Do you expect the Greek government to deliver in the coming weeks?
We always believed it would be very difficult for the Greek government to deliver on a large number of the promises it had made in the election campaign and while in opposition – so it has proved. Ultimately, a lot of their promises are not only incompatible with the confines of a bailout programme but even of the new Eurozone economic architecture such as the European semester. For these reasons we also felt that a SY.RIZ.A led government would struggle in its negotiations with its creditors. It speaks a very different language. While they both talk in the trappings of what is best for Europe, they have fundamentally different ideas both on tone and policy. In the end we believe it will be forced to essentially agree to the large majority of Eurozone demands – the agreements reached so far largely support this, other than a few token and superficial changes the programme and approach remains largely the same.
The risk is real and has risen over the past few months. It is probably as real now as it ever was given the shortage of cash facing the Greek government. Our base case is that it will be avoided but you cannot rule out unexpected events. When the margins for error are so small (not just given the lack of cash but also the lack of patience and good will towards Greece at this point in time) it will always be a risk.

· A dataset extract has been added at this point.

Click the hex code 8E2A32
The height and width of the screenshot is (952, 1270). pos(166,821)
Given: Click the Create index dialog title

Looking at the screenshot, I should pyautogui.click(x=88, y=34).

Progress in negotiations continues to be far too slow. It would be strange for it to be triggered by the relatively small cash shortage at the moment (as the Greek government has pointed out) but then again if they cannot make any headway in these negotiations what chance do they have of making any progress in the much larger and more complex negotiations due in June when the programme ends entirely.
Do investors from Asia – such as Chinese ones – have to worry about developments in Greece and the Eurozone?
Certainly important to keep an eye on the Eurozone. How Greece is dealt with can often become an indication of how things may or may not go with the rest of the Eurozone. It is a bit of a testing ground for certain policies. In that sense it is important to watch, though it must be kept in mind that by now Greece’s problems are very different to the rest of the Eurozone even if they had similar origins. A Grexit would be an unprecedented and therefore very uncertain event. We believe it could be managed from an economic perspective, though of course it depends how it comes about and what the institutional response is. The political blow would be more complicated to manage and it is unclear how this would feed through into the markets which have not been effective at pricing and digesting political risk.